## Required action:
Below are the records. Transcribe them exactly.

## Data in this exercise:
################

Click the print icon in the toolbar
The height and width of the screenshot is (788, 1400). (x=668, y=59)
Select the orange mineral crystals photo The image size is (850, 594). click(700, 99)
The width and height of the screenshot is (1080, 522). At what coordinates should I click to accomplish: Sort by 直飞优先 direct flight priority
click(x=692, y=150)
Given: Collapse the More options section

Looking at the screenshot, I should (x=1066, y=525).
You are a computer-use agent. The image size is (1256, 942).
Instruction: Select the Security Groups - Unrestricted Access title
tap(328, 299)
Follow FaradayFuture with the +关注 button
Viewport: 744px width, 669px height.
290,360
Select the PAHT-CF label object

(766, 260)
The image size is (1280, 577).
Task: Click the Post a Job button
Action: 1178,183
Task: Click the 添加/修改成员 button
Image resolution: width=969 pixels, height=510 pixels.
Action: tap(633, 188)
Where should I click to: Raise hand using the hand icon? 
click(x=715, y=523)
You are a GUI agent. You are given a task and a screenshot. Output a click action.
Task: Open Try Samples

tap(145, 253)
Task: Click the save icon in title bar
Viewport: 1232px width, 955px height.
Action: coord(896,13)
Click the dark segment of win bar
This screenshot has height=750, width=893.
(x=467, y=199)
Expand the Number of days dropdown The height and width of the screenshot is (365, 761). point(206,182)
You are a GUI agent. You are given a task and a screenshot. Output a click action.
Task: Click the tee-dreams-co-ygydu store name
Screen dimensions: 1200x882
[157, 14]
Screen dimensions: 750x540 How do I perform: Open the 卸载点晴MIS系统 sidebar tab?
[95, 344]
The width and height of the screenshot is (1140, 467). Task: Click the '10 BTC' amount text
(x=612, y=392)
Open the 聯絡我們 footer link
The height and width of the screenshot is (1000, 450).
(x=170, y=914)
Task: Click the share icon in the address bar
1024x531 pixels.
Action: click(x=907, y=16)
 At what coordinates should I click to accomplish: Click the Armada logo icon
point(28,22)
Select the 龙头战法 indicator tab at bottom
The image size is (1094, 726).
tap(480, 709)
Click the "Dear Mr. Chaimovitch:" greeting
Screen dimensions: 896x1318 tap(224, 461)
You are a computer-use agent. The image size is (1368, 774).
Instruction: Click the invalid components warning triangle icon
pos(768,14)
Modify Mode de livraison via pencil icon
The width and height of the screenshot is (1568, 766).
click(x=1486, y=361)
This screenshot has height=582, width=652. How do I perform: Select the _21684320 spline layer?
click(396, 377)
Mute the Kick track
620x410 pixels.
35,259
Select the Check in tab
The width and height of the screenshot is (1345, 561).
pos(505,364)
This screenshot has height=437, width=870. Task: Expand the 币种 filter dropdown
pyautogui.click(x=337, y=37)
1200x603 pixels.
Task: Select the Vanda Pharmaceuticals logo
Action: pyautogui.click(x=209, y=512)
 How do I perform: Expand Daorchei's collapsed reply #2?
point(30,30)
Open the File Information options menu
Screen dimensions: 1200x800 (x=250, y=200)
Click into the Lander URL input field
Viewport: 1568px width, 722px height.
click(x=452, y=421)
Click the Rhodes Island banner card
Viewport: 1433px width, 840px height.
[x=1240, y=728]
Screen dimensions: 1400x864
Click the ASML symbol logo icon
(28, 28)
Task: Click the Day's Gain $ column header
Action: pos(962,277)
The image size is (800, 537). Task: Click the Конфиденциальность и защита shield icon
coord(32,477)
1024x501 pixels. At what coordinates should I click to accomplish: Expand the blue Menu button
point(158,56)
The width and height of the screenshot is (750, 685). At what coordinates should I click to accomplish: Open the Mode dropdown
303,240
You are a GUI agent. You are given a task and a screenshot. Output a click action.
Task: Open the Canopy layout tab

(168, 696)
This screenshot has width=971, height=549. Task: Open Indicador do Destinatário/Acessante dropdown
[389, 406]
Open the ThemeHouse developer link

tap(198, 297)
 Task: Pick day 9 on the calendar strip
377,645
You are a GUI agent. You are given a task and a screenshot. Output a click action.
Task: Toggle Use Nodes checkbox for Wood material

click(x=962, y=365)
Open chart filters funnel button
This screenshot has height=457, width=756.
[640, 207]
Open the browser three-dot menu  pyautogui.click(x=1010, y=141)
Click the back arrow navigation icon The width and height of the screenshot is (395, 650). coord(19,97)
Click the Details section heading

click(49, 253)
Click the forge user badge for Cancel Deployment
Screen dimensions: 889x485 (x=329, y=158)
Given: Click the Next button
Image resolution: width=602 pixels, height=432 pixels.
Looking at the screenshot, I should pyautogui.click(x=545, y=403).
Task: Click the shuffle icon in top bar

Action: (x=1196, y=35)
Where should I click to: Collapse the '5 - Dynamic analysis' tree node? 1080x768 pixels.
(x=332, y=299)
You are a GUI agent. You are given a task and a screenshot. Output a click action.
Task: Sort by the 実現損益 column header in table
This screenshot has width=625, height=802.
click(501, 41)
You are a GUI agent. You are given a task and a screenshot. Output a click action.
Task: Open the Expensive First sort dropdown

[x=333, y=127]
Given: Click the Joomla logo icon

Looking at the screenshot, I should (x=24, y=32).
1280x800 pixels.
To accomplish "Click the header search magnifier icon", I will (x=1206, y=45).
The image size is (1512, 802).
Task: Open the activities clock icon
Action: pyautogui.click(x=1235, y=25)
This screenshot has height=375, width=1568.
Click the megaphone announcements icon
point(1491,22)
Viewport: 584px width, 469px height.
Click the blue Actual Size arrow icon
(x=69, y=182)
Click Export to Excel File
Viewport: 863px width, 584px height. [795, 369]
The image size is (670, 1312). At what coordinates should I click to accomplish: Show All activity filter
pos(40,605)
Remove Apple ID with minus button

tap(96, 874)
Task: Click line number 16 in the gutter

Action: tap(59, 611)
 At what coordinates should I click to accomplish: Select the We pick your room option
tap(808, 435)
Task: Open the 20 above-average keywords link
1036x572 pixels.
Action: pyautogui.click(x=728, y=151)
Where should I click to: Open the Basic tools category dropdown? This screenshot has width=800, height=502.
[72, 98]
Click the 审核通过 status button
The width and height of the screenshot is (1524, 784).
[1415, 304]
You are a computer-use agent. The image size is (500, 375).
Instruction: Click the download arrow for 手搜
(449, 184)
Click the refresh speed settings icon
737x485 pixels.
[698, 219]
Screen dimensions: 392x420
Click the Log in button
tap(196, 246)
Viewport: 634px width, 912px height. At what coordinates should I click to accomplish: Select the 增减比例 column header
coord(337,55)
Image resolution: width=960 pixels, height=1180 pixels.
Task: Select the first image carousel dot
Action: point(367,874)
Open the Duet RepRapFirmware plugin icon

################

## Exercise result:
Click the print icon in the toolbar
The height and width of the screenshot is (788, 1400). (x=668, y=59)
Select the orange mineral crystals photo The image size is (850, 594). click(700, 99)
The width and height of the screenshot is (1080, 522). At what coordinates should I click to accomplish: Sort by 直飞优先 direct flight priority
click(x=692, y=150)
Given: Collapse the More options section

Looking at the screenshot, I should (x=1066, y=525).
You are a computer-use agent. The image size is (1256, 942).
Instruction: Select the Security Groups - Unrestricted Access title
tap(328, 299)
Follow FaradayFuture with the +关注 button
Viewport: 744px width, 669px height.
290,360
Select the PAHT-CF label object

(766, 260)
The image size is (1280, 577).
Task: Click the Post a Job button
Action: 1178,183
Task: Click the 添加/修改成员 button
Image resolution: width=969 pixels, height=510 pixels.
Action: tap(633, 188)
Where should I click to: Raise hand using the hand icon? 
click(x=715, y=523)
You are a GUI agent. You are given a task and a screenshot. Output a click action.
Task: Open Try Samples

tap(145, 253)
Task: Click the save icon in title bar
Viewport: 1232px width, 955px height.
Action: coord(896,13)
Click the dark segment of win bar
This screenshot has height=750, width=893.
(x=467, y=199)
Expand the Number of days dropdown The height and width of the screenshot is (365, 761). point(206,182)
You are a GUI agent. You are given a task and a screenshot. Output a click action.
Task: Click the tee-dreams-co-ygydu store name
Screen dimensions: 1200x882
[157, 14]
Screen dimensions: 750x540 How do I perform: Open the 卸载点晴MIS系统 sidebar tab?
[95, 344]
The width and height of the screenshot is (1140, 467). Task: Click the '10 BTC' amount text
(x=612, y=392)
Open the 聯絡我們 footer link
The height and width of the screenshot is (1000, 450).
(x=170, y=914)
Task: Click the share icon in the address bar
1024x531 pixels.
Action: click(x=907, y=16)
 At what coordinates should I click to accomplish: Click the Armada logo icon
point(28,22)
Select the 龙头战法 indicator tab at bottom
The image size is (1094, 726).
tap(480, 709)
Click the "Dear Mr. Chaimovitch:" greeting
Screen dimensions: 896x1318 tap(224, 461)
You are a computer-use agent. The image size is (1368, 774).
Instruction: Click the invalid components warning triangle icon
pos(768,14)
Modify Mode de livraison via pencil icon
The width and height of the screenshot is (1568, 766).
click(x=1486, y=361)
This screenshot has height=582, width=652. How do I perform: Select the _21684320 spline layer?
click(396, 377)
Mute the Kick track
620x410 pixels.
35,259
Select the Check in tab
The width and height of the screenshot is (1345, 561).
pos(505,364)
This screenshot has height=437, width=870. Task: Expand the 币种 filter dropdown
pyautogui.click(x=337, y=37)
1200x603 pixels.
Task: Select the Vanda Pharmaceuticals logo
Action: pyautogui.click(x=209, y=512)
 How do I perform: Expand Daorchei's collapsed reply #2?
point(30,30)
Open the File Information options menu
Screen dimensions: 1200x800 (x=250, y=200)
Click into the Lander URL input field
Viewport: 1568px width, 722px height.
click(x=452, y=421)
Click the Rhodes Island banner card
Viewport: 1433px width, 840px height.
[x=1240, y=728]
Screen dimensions: 1400x864
Click the ASML symbol logo icon
(28, 28)
Task: Click the Day's Gain $ column header
Action: pos(962,277)
The image size is (800, 537). Task: Click the Конфиденциальность и защита shield icon
coord(32,477)
1024x501 pixels. At what coordinates should I click to accomplish: Expand the blue Menu button
point(158,56)
The width and height of the screenshot is (750, 685). At what coordinates should I click to accomplish: Open the Mode dropdown
303,240
You are a GUI agent. You are given a task and a screenshot. Output a click action.
Task: Open the Canopy layout tab

(168, 696)
This screenshot has width=971, height=549. Task: Open Indicador do Destinatário/Acessante dropdown
[389, 406]
Open the ThemeHouse developer link

tap(198, 297)
 Task: Pick day 9 on the calendar strip
377,645
You are a GUI agent. You are given a task and a screenshot. Output a click action.
Task: Toggle Use Nodes checkbox for Wood material

click(x=962, y=365)
Open chart filters funnel button
This screenshot has height=457, width=756.
[640, 207]
Open the browser three-dot menu  pyautogui.click(x=1010, y=141)
Click the back arrow navigation icon The width and height of the screenshot is (395, 650). coord(19,97)
Click the Details section heading

click(49, 253)
Click the forge user badge for Cancel Deployment
Screen dimensions: 889x485 (x=329, y=158)
Given: Click the Next button
Image resolution: width=602 pixels, height=432 pixels.
Looking at the screenshot, I should pyautogui.click(x=545, y=403).
Task: Click the shuffle icon in top bar

Action: (x=1196, y=35)
Where should I click to: Collapse the '5 - Dynamic analysis' tree node? 1080x768 pixels.
(x=332, y=299)
You are a GUI agent. You are given a task and a screenshot. Output a click action.
Task: Sort by the 実現損益 column header in table
This screenshot has width=625, height=802.
click(501, 41)
You are a GUI agent. You are given a task and a screenshot. Output a click action.
Task: Open the Expensive First sort dropdown

[x=333, y=127]
Given: Click the Joomla logo icon

Looking at the screenshot, I should (x=24, y=32).
1280x800 pixels.
To accomplish "Click the header search magnifier icon", I will (x=1206, y=45).
The image size is (1512, 802).
Task: Open the activities clock icon
Action: pyautogui.click(x=1235, y=25)
This screenshot has height=375, width=1568.
Click the megaphone announcements icon
point(1491,22)
Viewport: 584px width, 469px height.
Click the blue Actual Size arrow icon
(x=69, y=182)
Click Export to Excel File
Viewport: 863px width, 584px height. [795, 369]
The image size is (670, 1312). At what coordinates should I click to accomplish: Show All activity filter
pos(40,605)
Remove Apple ID with minus button

tap(96, 874)
Task: Click line number 16 in the gutter

Action: tap(59, 611)
 At what coordinates should I click to accomplish: Select the We pick your room option
tap(808, 435)
Task: Open the 20 above-average keywords link
1036x572 pixels.
Action: pyautogui.click(x=728, y=151)
Where should I click to: Open the Basic tools category dropdown? This screenshot has width=800, height=502.
[72, 98]
Click the 审核通过 status button
The width and height of the screenshot is (1524, 784).
[1415, 304]
You are a computer-use agent. The image size is (500, 375).
Instruction: Click the download arrow for 手搜
(449, 184)
Click the refresh speed settings icon
737x485 pixels.
[698, 219]
Screen dimensions: 392x420
Click the Log in button
tap(196, 246)
Viewport: 634px width, 912px height. At what coordinates should I click to accomplish: Select the 增减比例 column header
coord(337,55)
Image resolution: width=960 pixels, height=1180 pixels.
Task: Select the first image carousel dot
Action: point(367,874)
Open the Duet RepRapFirmware plugin icon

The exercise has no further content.